NLP developers should have a deep understanding of NLP concepts, such as text classification, sentiment analysis, and machine translation.
NLP developers should have experience preprocessing and cleaning data to ensure that it is suitable for NLP models.
NLP developers should have a strong understanding of deep learning concepts and be proficient in using deep learning frameworks such as TensorFlow and PyTorch.
NLP developers should be able to work effectively in teams and communicate technical concepts to non-technical stakeholders.
NLP developers should be able to analyze complex problems, identify solutions, and implement them effectively.
Here are some common questions and answers related to hiring NLP developers:
The average salary of an NLP developer varies depending on location, experience, and company size, but in the United States, it can range from $90,000 to $150,000 per year.

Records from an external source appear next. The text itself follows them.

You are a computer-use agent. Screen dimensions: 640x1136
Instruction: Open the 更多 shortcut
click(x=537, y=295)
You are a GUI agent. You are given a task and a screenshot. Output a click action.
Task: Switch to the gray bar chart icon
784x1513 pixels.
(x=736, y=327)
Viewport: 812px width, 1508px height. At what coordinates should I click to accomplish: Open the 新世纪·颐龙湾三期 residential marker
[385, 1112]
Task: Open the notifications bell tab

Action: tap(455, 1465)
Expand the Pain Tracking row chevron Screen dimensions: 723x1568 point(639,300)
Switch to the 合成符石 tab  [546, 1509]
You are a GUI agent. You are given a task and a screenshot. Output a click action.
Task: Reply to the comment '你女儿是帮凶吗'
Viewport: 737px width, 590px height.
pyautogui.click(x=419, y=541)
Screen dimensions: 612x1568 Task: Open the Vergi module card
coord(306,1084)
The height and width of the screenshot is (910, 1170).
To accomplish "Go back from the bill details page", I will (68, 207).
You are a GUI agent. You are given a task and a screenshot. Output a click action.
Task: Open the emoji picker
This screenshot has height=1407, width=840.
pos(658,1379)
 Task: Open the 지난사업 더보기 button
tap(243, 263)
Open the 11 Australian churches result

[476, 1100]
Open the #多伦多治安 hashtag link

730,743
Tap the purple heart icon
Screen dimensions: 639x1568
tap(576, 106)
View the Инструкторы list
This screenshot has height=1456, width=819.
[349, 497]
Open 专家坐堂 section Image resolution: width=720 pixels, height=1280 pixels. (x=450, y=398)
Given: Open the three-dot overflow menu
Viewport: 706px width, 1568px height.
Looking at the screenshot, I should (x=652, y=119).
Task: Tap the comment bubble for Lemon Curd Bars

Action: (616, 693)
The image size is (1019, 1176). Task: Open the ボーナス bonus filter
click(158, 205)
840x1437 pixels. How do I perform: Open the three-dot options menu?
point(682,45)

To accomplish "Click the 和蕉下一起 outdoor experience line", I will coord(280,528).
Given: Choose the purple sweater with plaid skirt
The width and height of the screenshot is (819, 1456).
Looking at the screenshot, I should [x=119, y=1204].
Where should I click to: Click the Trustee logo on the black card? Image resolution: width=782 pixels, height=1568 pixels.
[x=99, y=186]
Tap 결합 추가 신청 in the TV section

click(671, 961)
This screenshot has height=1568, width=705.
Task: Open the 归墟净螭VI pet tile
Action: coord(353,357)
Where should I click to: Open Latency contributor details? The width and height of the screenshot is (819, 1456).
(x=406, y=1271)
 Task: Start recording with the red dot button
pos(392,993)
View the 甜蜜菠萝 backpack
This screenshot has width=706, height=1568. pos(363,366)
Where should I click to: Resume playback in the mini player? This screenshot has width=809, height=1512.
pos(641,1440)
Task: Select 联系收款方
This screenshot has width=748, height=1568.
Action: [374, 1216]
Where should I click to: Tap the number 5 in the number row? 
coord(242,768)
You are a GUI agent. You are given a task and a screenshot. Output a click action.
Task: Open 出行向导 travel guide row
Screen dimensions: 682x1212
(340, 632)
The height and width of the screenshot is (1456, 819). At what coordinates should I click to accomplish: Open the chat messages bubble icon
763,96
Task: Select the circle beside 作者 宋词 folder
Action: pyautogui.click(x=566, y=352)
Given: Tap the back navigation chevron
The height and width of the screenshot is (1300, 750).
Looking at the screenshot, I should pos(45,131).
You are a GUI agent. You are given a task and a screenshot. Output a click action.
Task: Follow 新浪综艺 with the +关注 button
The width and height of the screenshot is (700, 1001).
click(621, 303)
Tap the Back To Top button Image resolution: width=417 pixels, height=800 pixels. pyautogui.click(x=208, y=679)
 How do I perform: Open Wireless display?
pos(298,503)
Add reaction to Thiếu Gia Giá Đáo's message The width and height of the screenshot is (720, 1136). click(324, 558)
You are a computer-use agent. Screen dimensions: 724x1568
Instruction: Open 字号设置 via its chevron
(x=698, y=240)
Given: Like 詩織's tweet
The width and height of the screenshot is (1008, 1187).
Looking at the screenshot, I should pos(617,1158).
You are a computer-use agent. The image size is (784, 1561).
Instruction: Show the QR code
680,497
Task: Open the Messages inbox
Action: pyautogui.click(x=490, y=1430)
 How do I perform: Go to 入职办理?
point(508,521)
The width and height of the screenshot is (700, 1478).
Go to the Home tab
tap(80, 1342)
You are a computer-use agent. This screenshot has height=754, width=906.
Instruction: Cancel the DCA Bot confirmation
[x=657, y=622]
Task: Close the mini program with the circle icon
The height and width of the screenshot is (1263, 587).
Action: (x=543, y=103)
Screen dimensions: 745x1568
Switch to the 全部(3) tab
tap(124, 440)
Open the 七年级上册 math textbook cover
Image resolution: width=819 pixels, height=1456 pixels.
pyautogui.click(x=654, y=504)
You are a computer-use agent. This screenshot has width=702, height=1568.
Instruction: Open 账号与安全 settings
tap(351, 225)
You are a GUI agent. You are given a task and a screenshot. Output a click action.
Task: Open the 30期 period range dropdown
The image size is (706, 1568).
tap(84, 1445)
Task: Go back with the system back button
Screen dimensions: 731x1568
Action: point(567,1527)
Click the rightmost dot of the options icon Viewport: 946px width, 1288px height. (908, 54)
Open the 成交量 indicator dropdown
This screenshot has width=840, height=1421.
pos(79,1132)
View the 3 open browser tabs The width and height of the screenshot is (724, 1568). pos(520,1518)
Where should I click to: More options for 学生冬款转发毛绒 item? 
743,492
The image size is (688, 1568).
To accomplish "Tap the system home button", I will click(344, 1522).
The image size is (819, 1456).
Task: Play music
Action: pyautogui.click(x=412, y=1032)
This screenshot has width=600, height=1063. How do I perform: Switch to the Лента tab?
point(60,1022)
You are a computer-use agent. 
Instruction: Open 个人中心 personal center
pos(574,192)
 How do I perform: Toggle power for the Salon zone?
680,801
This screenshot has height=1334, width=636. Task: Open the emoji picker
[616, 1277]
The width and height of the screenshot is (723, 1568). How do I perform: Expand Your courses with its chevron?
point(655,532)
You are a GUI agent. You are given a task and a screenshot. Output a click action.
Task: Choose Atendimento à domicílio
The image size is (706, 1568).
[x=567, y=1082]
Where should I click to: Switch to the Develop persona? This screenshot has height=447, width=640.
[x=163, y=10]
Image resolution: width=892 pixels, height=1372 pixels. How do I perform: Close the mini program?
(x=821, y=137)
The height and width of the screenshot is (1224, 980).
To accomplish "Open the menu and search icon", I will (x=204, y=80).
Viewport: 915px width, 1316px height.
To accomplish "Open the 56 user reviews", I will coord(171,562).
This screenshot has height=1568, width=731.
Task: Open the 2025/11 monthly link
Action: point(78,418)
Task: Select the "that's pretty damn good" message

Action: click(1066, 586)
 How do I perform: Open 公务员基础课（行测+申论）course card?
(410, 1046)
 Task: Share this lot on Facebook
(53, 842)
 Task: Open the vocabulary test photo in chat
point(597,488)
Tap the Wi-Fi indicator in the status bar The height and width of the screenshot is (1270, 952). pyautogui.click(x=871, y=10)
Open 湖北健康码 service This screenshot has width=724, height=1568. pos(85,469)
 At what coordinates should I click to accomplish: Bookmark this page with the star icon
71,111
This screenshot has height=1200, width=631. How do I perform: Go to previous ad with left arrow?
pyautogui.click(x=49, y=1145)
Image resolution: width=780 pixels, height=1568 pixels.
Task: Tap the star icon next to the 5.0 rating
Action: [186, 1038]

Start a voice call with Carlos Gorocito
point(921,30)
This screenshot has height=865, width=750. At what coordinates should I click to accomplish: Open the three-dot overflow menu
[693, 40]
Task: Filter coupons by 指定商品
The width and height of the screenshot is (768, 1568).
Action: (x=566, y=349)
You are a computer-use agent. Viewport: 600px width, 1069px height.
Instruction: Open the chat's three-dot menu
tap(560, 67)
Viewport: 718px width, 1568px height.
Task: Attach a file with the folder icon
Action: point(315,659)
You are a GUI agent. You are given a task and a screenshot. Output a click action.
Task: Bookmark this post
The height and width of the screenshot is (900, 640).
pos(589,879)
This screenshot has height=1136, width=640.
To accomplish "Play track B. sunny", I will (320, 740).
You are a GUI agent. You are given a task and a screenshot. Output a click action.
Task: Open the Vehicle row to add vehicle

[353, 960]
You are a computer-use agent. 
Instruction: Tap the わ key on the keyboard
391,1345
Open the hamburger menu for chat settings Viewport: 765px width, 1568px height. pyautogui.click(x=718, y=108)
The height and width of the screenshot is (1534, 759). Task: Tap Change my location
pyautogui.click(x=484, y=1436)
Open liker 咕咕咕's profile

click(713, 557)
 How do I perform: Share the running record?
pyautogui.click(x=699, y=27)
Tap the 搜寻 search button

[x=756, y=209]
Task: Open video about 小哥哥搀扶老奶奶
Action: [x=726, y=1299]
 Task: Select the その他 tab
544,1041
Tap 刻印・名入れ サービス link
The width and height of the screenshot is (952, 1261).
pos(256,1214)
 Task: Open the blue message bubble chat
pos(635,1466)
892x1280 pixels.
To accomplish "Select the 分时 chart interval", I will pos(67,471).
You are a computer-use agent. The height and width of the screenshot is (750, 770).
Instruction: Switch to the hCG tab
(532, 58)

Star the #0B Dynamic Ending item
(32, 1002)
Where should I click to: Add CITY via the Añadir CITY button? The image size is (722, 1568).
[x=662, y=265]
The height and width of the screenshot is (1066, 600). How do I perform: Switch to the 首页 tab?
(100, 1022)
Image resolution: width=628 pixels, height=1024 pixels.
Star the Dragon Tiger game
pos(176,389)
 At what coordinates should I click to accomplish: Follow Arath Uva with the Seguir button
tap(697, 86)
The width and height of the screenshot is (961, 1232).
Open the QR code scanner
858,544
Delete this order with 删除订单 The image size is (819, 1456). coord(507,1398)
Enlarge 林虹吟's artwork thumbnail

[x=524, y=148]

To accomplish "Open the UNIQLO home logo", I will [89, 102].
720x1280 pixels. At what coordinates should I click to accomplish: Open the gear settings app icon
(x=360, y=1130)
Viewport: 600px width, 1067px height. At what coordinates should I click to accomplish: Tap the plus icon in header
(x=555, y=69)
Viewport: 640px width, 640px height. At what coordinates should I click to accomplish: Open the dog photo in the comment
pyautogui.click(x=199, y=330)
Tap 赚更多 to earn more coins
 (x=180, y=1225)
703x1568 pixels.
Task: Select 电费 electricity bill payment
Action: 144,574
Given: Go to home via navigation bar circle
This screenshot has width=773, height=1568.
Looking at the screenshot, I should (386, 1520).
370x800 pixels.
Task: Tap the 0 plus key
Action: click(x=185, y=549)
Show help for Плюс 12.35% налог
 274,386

A bachelor's or master's degree in computer science, artificial intelligence, or a related field is typically required for NLP development. However, some NLP developers have self-taught skills and may have a different educational background.
Experience in NLP development is typically required, including experience with NLP libraries and frameworks, deep learning, and data preprocessing and cleaning.
The most important skills for an NLP developer include strong programming skills, a deep understanding of NLP concepts, experience with deep learning, and the ability to work effectively in teams and communicate complex technical concepts.
The hiring process for NLP developers typically includes a review of the candidate's resume and portfolio, technical skills assessments, and one or more rounds of interviews with the technical and non-technical teams.